Yet because of the strike, Jessica Caldwell, Executive Director of Insights at Edmunds, thinks automakers are keeping a close eye on their expenses, particularly advertising.


“If the strike continues to grow and impact more plants over a more extended period of time, costs will only increase – and automakers will have to be prepared for it,” Caldwell says. “The longer the strike goes, there will be less need for ad spend as there won't be as much product moving.”


Impact Not The Same For All Three Automakers


Radio typically gets most its ad dollars from regional dealer associations and local dealers rather than the Tier One manufacturers. But Caldwell says any pullback in advertising will have less to do with the tier of the auto market, and more to do with the make of the vehicle.
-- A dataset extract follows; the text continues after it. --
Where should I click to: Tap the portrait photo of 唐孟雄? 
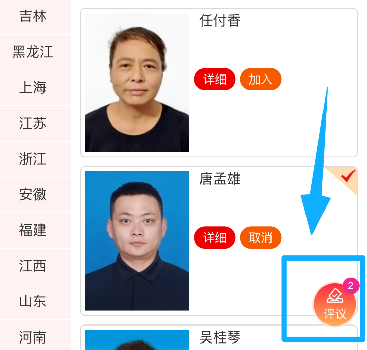[137, 241]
“The timeline of the impact won't be the same for all of the companies,” says Caldwell. She says Stellantis has larger inventory and can withstand a more prolonged strike, while Ford and GM have less inventory and will feel the bottom-line impact sooner.


“Currently, the strike is limited to midsize trucks, which isn't as significant as a strike against full-size trucks, which are a major source of profit for the Detroit Three. However, the UAW has stated that adding more plants to the strike is a very real possibility,” Caldwell says.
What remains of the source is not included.